Having some crazy insomnia this morning. Not only can I not fall back to sleep, but also my mind races with every though imaginable. I’m thinking about the day ahead, the bootcamp workout I’ve got this morning, cleaning house and grocery shopping with my roommate tonight. Then I started thinking about Saturday’s agenda.
I’ve come to the striking realization that I have trouble (a lot of trouble) staying present in the moment. And I’m not just referring to mornings when I can’t sleep. I’m constantly looking for distraction from living in the moment. I live for the next workout, the next meal, the next meeting, the next weekend, or just the next time I get to go to bed. Next, next, next…
And to pass time at work I check social media. I read things that are not work-related. I plan my workout. I find focusing on the here and now to be very difficult feat. Another thing is, I can’t even watch a television show without checking my phone and looking at facebook and twitter constantly. It’s like watching TV is not “stimulating” enough of a distraction for me.
I feel like what I need to address is why I am avoiding the present moment, and why it’s so hard for me to constantly need to know the future. As I type this I remember how my anxiety-type personalities needs some sort of structure and ability to predict. It calms me to know what’s going to happen next and when. But I think there’s a fine line where this seemingly healthy “structure” can go into overdrive and ruin what is supposed to be a happy, healthy life.
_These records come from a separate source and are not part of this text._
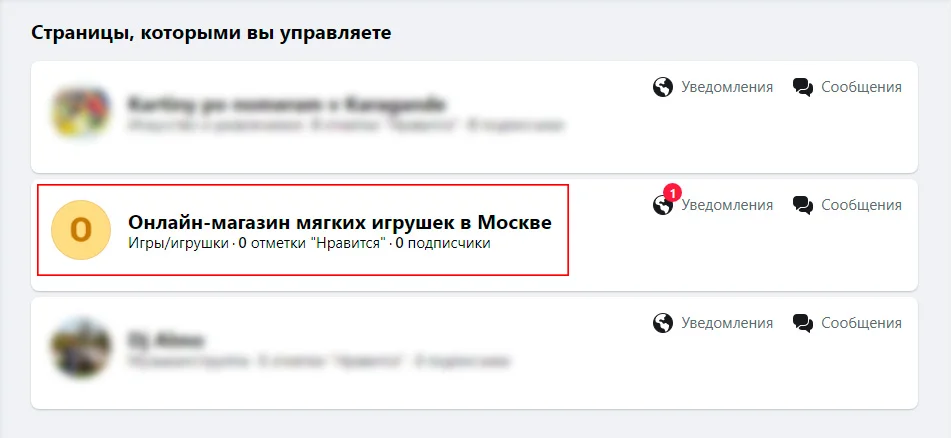
Task: Click the red notification badge showing 1
Action: [672, 192]
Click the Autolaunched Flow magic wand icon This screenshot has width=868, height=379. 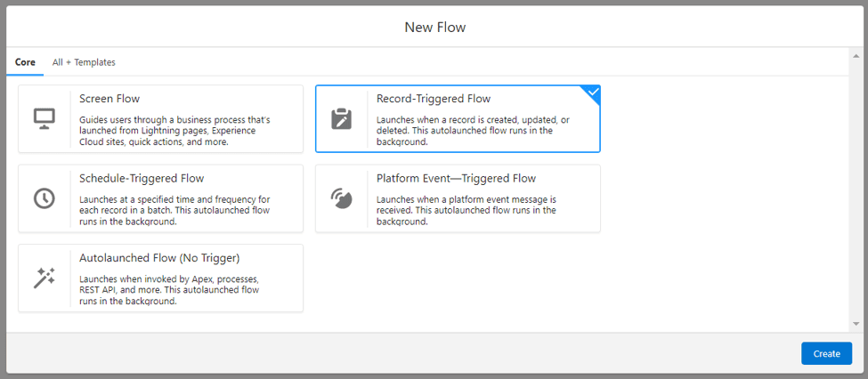45,278
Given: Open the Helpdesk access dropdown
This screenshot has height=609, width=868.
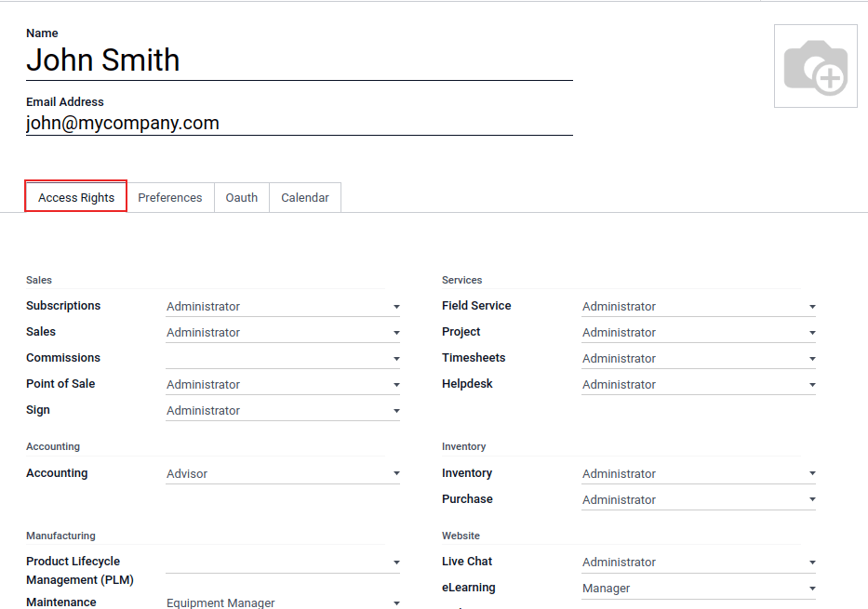Looking at the screenshot, I should pyautogui.click(x=698, y=385).
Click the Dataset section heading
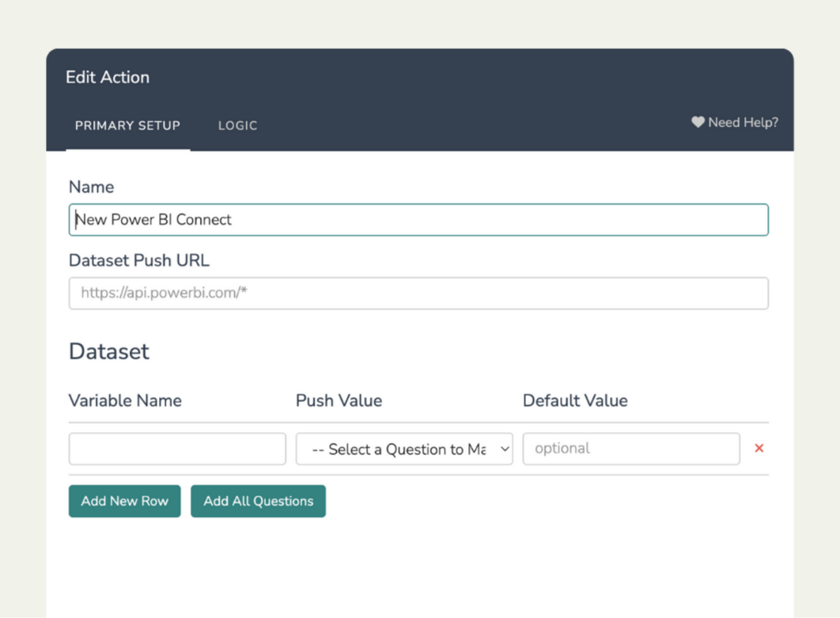 click(x=109, y=351)
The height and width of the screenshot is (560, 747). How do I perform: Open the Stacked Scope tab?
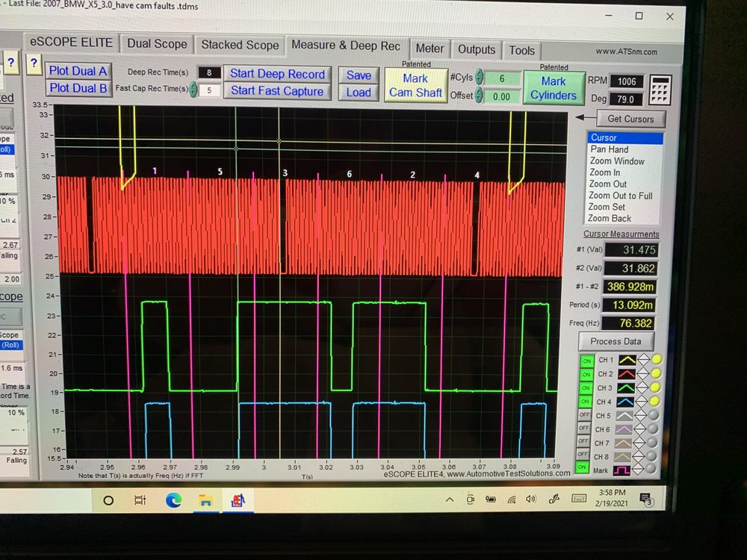tap(240, 45)
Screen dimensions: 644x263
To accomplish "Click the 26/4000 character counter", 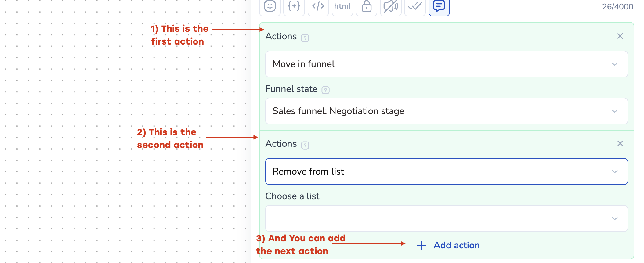I will [617, 7].
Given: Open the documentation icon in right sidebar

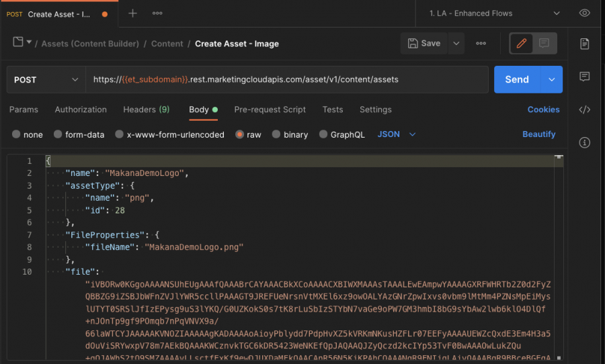Looking at the screenshot, I should [585, 44].
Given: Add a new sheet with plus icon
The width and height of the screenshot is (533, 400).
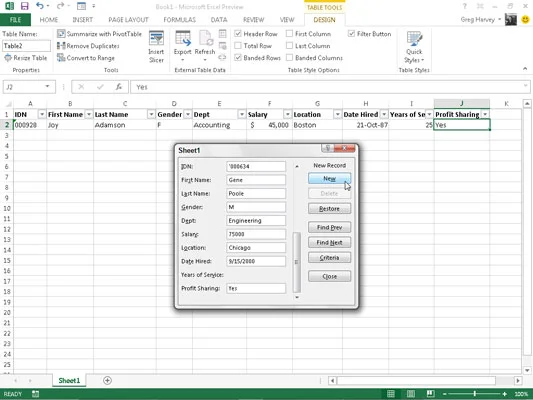Looking at the screenshot, I should click(x=107, y=380).
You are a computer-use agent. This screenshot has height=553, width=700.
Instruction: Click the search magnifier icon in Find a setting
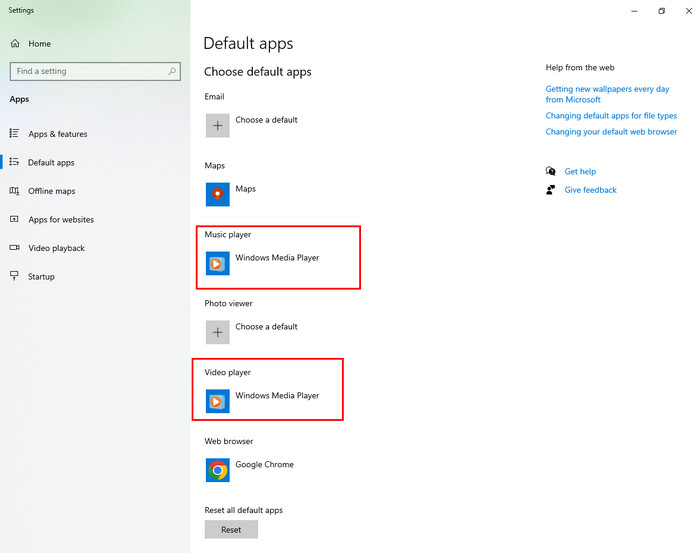(173, 72)
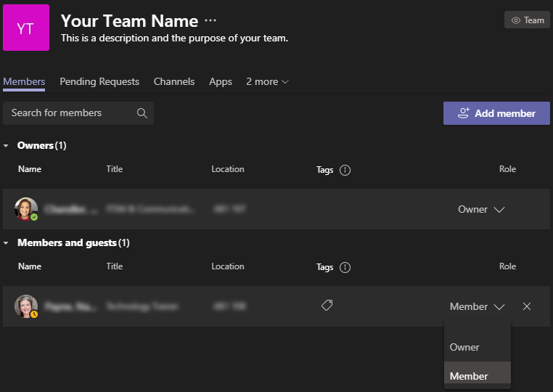Click the Add member button
Screen dimensions: 553x392
click(x=496, y=113)
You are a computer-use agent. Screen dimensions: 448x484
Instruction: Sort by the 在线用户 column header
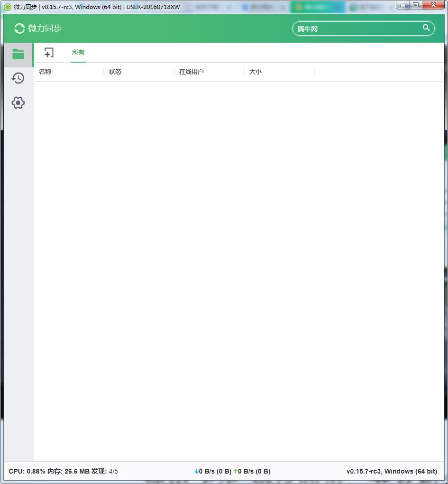(x=192, y=72)
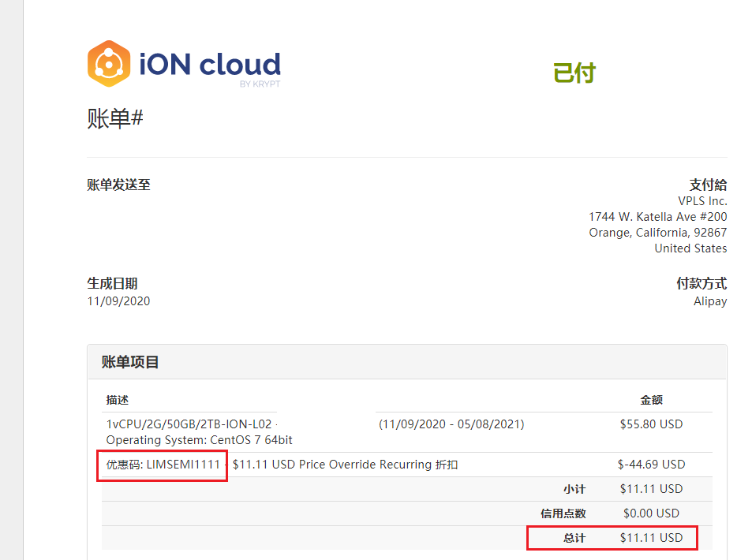
Task: Click the 账单项目 panel header
Action: click(x=131, y=363)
I really don’t want time to pass by me. I want to pay attention to each and every day. If the past 3 months have taught me anything, it’s that I need to appreciate every day, every person, and every experience that comes my way. Life is a wonderful thing. And the best part about it is that it is my choice on how I live it. Our lives are the one thing that truly no one can change for us. We get to decide how to live. We get the full experience of every day. So why not make the most of it?